Voilà ce qui s'appelle avoir une chance de cocu ! Sam Simoneaux ainsi que les autres combattants Américains, arrivent en France pour participer à la Première Guerre Mondiale le… 11 novembre 1918.
À peine descendu de leur rafiot, c'est des scènes de liesse partout : la guerre est finie. On pourrait penser qu'ils vont se tourner les pouces, mais non, faut déminer les champs remplis de grenades, bombes, obus… Sans se faire exploser sois-même !
Dès le début, en quelques pages (40), l'auteur, de sa plume sans concession, nous démontre toute l'absurdité, toute la bestialité, toute la cruauté et l'inhumanité d'une guerre. Nos soldats, tout dépités lorsqu'ils étaient arrivés de ne pas pouvoir participer à cette Grande Boucherie, comprennent ce à quoi ils ont échappés. Voir les corps déchiquetés et la terre éventrée vont les secouer et les traumatiser.
Ensuite ? Retour à la casa América pour nos hommes et Sam Simoneaux se retrouve à la Nouvelle-Orléans comme responsable d'étage aux grands magasins Krine.
N'allez pas croire qu'on se la coule douce, dans les romans de
Tim Gautreaux. Nous sommes dans le Sud de l'Amérique, et c'est toujours un Sud poisseux et inhospitalier que nous allons évoluer. Un Sud aux mentalités raciales que vous connaissez bien. La tolérance, c'est toujours un gros mot.
Ici, on boit de l'alcool de contrebande, sorte de tord-boyaux qui donnera un peu de courage aux gens ou qui les fera oublier dans quelle misère noire ils vivent. Certes, tous ne vivent pas dans la misère, mais les contrastes sont assez prononcés entre les deux populations : les très riches et les pauvres.
Qualifier ce roman de policier ne serait pas faux, nous avons notre Sam qui va se muer en enquêteur de fortune afin de retrouver la petite fille kidnappée, presque sous ses yeux, au magasin.
Mais ceci n'est qu'une partie visible de l'Histoire avec un grand I. C'est aussi de l'Aventure que l'on vous propose, une Quête, parce que retrouver la gamine est une sorte d'exorcisme, une expiation d'une faute ancienne. Ce roman mélange habillement tout ces genres pour nous donner un plat de résistance dont on se pourlèche les babines.
Sorte de voyage initiatique sur un bateau à aubes remontant le Mississippi sur des airs de jazz et de bagarres, l'auteur nous ballade à travers le Sud sans que l'on voit le temps passer, nous présentant une (faible) partie de ses plus mauvais gens. Et les pires ne sont pas toujours chez les pauvres ! Mais certains valent la peine qu'on ne les croise jamais de notre vie.

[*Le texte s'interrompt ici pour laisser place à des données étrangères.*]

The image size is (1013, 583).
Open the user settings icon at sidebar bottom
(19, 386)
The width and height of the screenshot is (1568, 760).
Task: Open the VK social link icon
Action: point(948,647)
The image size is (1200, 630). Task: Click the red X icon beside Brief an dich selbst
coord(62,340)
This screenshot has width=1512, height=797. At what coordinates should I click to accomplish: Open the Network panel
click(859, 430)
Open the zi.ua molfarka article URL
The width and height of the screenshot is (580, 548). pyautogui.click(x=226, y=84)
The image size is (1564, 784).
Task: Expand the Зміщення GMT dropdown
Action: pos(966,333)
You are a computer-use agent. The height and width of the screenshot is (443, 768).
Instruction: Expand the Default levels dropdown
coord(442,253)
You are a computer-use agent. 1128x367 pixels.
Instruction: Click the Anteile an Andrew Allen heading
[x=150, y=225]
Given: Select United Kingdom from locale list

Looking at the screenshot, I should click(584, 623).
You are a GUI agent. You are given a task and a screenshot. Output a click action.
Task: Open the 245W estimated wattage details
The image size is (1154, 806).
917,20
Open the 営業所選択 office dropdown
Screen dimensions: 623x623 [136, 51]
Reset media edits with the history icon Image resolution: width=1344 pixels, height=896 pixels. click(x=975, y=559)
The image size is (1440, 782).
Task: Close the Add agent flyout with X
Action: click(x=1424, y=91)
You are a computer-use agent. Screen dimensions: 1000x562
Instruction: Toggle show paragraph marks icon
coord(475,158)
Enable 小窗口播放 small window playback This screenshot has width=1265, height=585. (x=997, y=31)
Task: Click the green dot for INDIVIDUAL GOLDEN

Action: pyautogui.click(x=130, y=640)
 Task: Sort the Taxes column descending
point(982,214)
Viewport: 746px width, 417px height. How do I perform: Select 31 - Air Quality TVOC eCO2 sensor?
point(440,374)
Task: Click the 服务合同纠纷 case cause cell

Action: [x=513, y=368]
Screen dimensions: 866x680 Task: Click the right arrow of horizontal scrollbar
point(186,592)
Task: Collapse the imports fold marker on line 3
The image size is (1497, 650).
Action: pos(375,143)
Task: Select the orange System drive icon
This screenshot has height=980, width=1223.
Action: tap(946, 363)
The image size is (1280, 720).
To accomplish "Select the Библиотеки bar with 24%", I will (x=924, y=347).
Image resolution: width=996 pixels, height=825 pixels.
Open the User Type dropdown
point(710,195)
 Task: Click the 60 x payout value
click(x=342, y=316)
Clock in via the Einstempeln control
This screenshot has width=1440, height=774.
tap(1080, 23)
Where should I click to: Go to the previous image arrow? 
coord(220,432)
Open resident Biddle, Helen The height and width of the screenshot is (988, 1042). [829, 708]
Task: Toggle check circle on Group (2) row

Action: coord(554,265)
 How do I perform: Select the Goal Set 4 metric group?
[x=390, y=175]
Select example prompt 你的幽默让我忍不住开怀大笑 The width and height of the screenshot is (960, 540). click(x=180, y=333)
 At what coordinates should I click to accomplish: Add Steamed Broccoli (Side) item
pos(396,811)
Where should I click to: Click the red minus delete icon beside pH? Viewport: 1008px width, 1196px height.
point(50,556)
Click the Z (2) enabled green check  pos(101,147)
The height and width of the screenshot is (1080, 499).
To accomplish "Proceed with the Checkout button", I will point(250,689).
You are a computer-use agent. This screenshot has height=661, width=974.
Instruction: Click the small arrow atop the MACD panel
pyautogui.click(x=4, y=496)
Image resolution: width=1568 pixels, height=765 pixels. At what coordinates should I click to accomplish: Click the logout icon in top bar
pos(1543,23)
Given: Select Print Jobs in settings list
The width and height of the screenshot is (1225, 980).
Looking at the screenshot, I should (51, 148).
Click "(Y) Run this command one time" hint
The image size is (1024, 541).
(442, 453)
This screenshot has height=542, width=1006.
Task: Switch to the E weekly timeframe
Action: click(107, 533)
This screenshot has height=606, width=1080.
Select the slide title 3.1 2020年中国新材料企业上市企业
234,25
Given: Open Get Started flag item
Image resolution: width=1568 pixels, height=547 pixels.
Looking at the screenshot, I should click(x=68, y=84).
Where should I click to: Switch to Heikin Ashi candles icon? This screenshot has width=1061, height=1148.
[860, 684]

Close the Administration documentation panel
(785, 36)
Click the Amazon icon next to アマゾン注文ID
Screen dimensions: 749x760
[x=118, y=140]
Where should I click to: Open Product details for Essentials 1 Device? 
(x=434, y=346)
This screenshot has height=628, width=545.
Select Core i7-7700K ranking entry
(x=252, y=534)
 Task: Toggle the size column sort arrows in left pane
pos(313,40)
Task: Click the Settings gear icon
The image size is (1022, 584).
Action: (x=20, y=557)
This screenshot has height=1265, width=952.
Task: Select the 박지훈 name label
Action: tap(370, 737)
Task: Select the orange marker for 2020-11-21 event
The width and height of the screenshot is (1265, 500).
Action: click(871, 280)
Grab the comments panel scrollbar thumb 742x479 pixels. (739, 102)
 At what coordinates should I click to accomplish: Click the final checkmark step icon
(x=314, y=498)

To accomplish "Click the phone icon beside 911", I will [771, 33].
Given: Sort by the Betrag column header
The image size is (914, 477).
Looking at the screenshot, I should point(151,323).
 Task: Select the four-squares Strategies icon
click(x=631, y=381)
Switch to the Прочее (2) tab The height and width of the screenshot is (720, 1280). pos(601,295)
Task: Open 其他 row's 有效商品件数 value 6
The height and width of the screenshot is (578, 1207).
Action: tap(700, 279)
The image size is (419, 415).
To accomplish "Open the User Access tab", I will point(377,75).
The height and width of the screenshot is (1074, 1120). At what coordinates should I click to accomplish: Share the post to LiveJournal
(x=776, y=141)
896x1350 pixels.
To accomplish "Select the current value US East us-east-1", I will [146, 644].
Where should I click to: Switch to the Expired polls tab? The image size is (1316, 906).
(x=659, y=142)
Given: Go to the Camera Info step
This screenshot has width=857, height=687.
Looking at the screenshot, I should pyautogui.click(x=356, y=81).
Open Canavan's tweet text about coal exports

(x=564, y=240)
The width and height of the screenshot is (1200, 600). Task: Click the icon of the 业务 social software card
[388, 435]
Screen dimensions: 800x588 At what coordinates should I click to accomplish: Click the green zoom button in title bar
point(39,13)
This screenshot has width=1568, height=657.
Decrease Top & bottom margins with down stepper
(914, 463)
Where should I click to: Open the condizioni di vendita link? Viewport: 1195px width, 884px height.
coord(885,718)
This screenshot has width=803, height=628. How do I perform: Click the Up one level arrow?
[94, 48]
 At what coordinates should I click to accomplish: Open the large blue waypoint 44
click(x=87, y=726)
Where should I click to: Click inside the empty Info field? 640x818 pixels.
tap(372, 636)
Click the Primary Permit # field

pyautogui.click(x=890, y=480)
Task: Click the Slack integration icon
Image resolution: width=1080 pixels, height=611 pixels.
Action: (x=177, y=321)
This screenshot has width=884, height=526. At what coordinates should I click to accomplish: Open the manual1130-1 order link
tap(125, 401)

J'ai joué de la musique pour des culs-bénis, des soulards ou des péquenauds, j'ai dansé au son de la musique Noire, j'ai essuyé des crachats, lavé le pont souillé de vomi, l'ai fait briquer, j'ai enquêté, j'ai terminé mes journées épuisée et vous savez quoi ? J'en redemande.
La plume de l'auteur fait toujours mouche, ses personnages sont toujours aussi fouillés, attachants ou donnant des envies de meurtre (une certaine bonne femme, surtout), sans nous gaver, il nous brosse le portrait d'une Amérique dans les années 20 avec détails, mais pas de trop. À nous d'aller voir ce qu'est un train des orphelins.
La trame n'est pas cousue de fil blanc parce que j'ai eu des surprises. Franchement, je pensais qu'on allait plier l'affaire en deux coups de cuillère à pot et bien non !
Un portrait sombre du Sud, des personnages taillés à la serpe, hantés par des deuils non accomplis, des idées de vengeance, des douleurs muettes et des envies de revenir en arrière pour tout changer.
Il y a une humanité énorme dans le personnage de Sam et sa force de caractère lors de certains passages ont forcé mon admiration. Oui, il y a encore des traces d'humanité. le roman en est rempli.